### [DATA]
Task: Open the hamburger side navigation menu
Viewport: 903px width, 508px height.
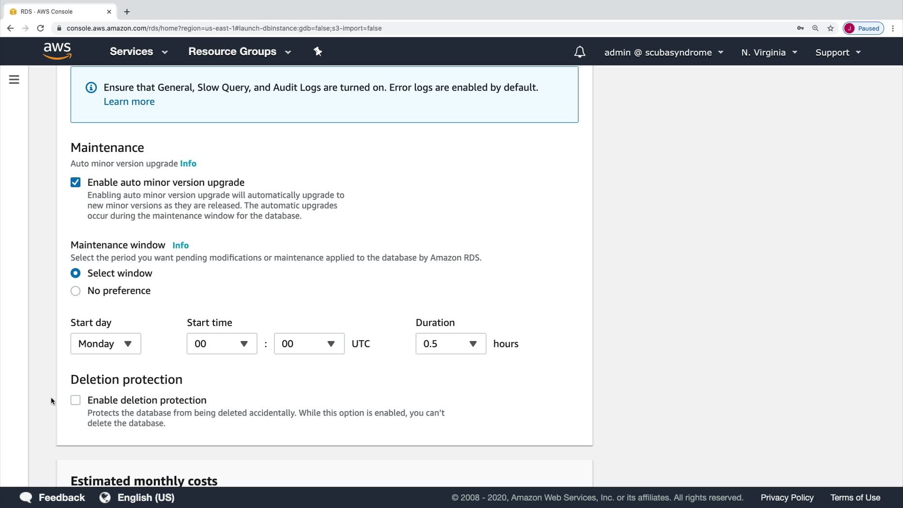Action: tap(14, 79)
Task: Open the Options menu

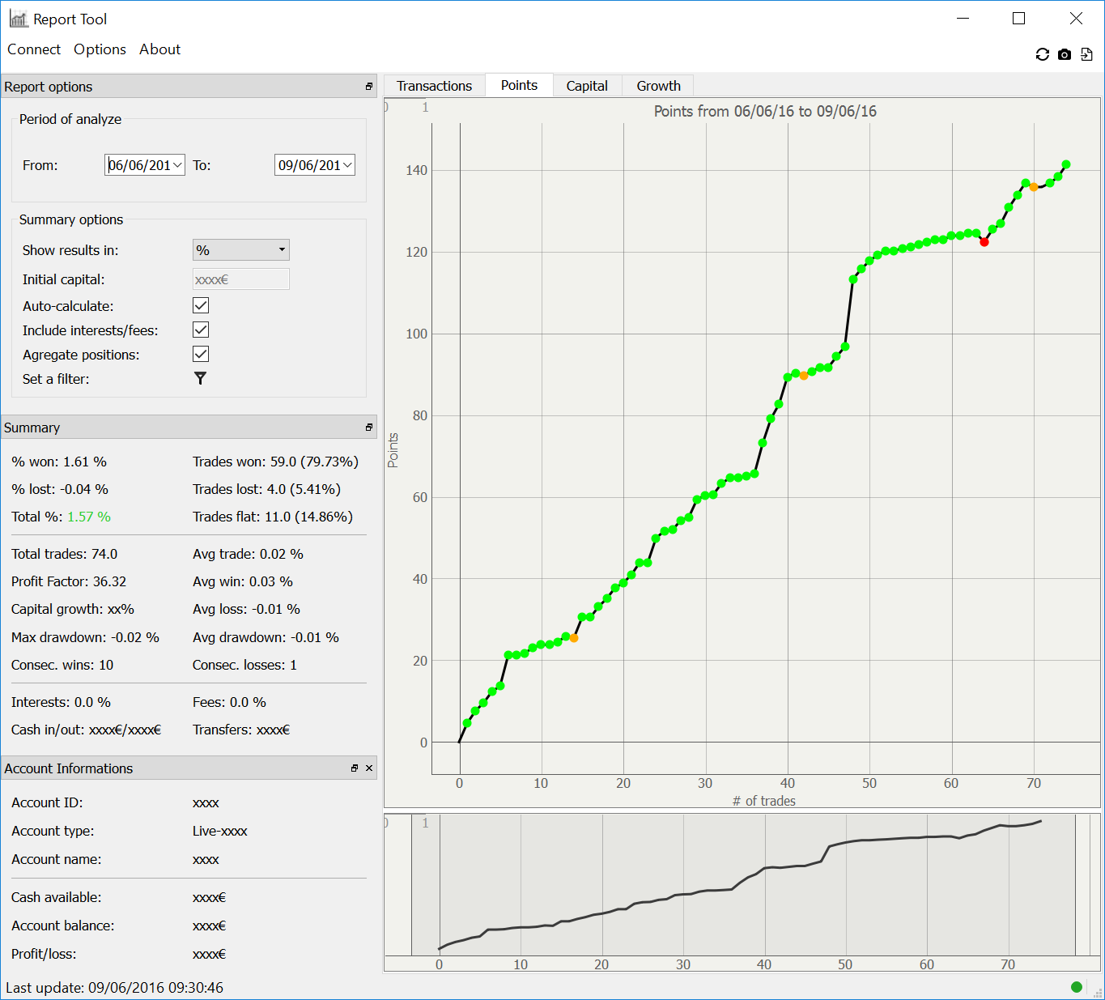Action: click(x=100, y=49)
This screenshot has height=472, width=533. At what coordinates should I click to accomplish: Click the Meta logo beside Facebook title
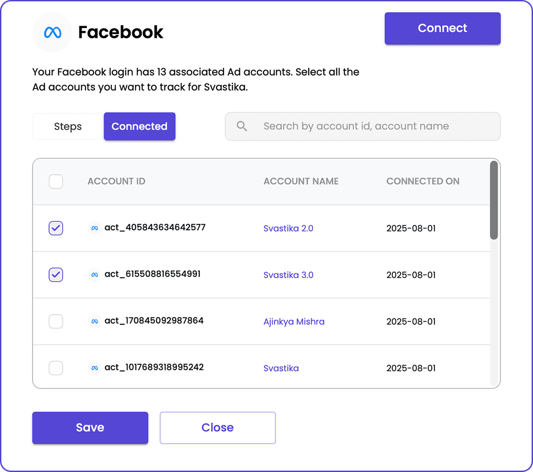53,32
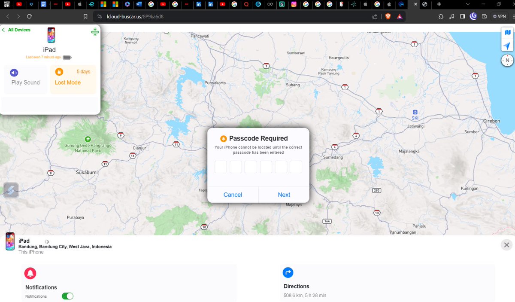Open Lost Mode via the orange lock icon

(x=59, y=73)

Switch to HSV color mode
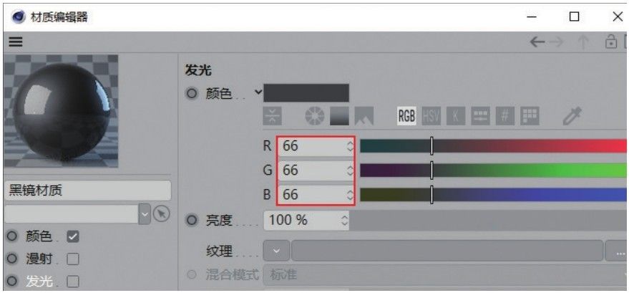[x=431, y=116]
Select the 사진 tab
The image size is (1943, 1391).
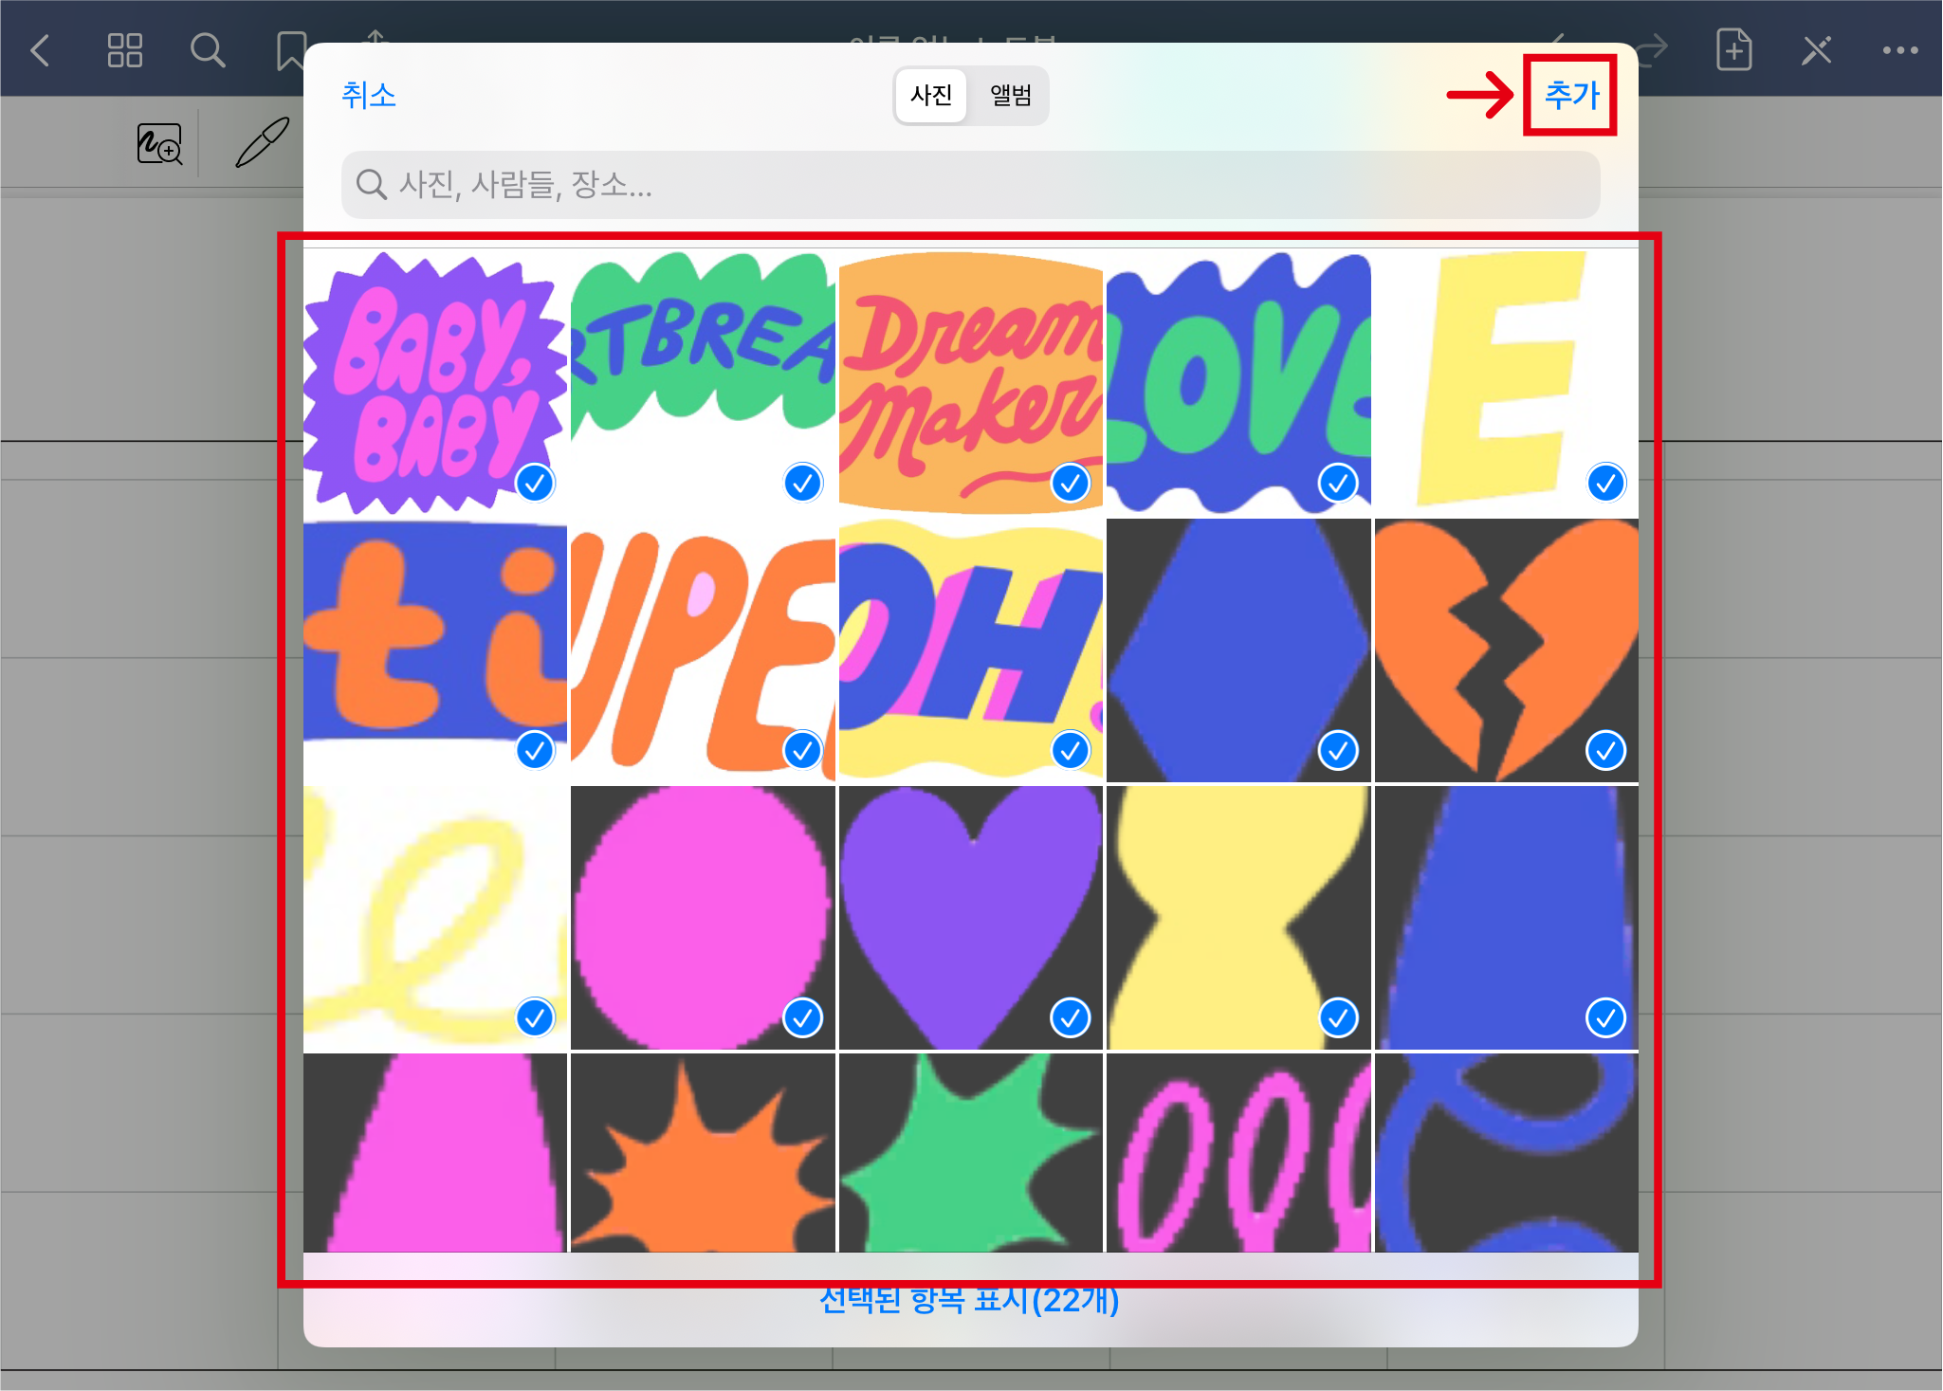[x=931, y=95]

### [OBJECTIVE]
Copy out all of the rows above verbatim, omitting the pictures.

### [SOLUTION]
Task: Open the hamburger side navigation menu
Viewport: 903px width, 508px height.
Action: tap(14, 79)
Task: Open the Options menu

Action: click(x=100, y=49)
This screenshot has height=472, width=533. At what coordinates should I click to accomplish: Click the Meta logo beside Facebook title
53,32
Open Lost Mode via the orange lock icon

(x=59, y=73)

Switch to HSV color mode
[x=431, y=116]
Select the 사진 tab
The image size is (1943, 1391).
[x=931, y=95]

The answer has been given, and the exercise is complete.